[SUPPLIED DATA — start]
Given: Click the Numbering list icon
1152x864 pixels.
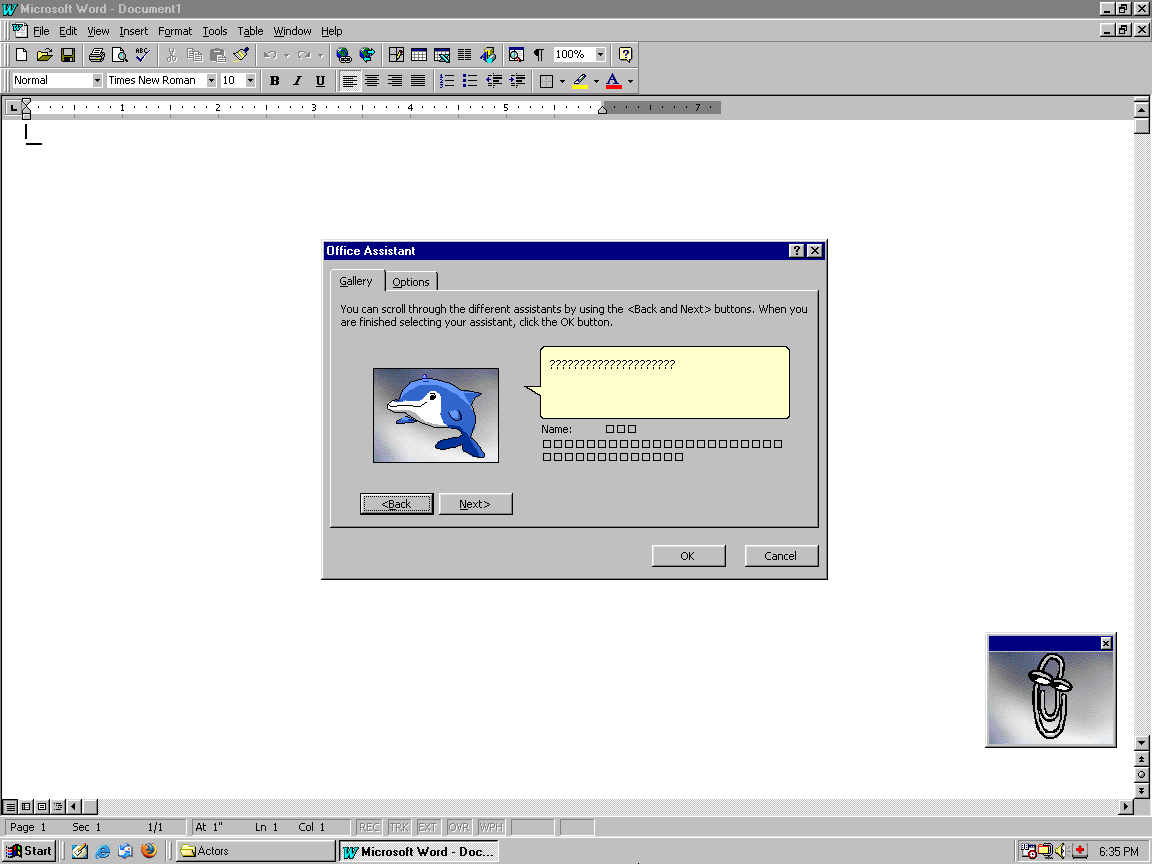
[SUPPLIED DATA — finish]
[SUPPLIED DATA — start]
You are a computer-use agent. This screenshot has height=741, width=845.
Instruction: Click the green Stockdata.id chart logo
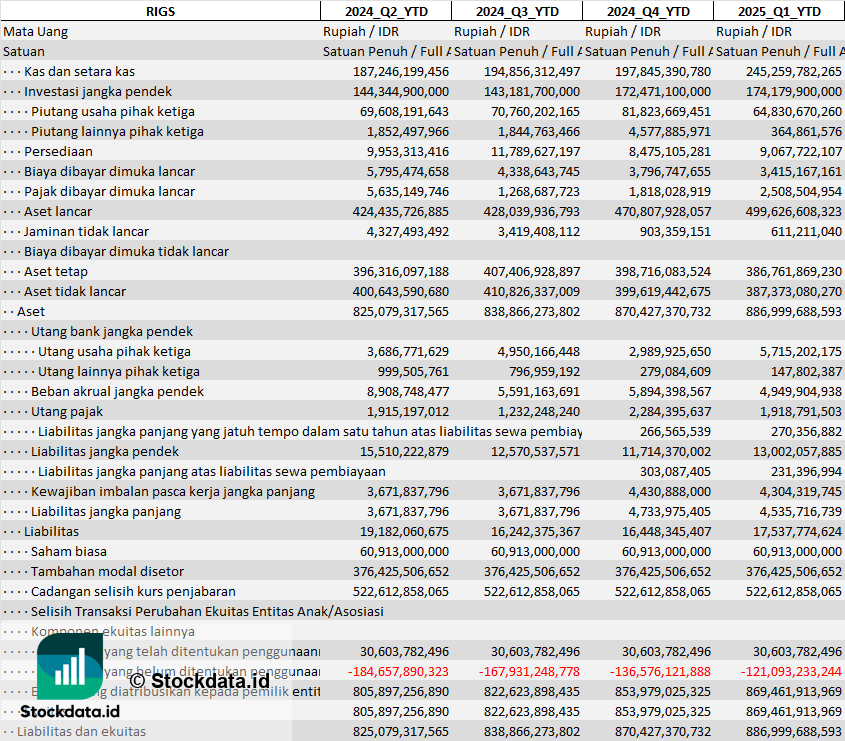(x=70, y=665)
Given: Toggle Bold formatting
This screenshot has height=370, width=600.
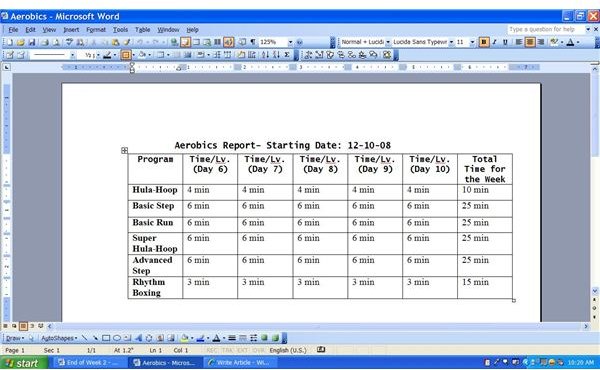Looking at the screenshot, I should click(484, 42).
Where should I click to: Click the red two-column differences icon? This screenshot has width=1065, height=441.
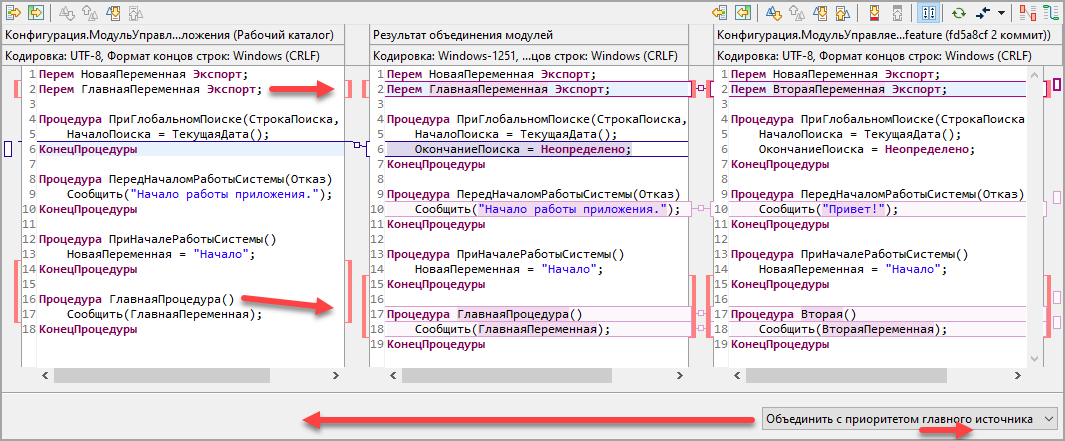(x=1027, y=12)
[SUPPLIED DATA — finish]
Look through the data above and return exactly the lines from the one that contains "Given: Click the Numbering list icon" to the one that contains "1152x864 pixels.", inclusive, with nothing else.

» **EXERCISE RESULT**
Given: Click the Numbering list icon
1152x864 pixels.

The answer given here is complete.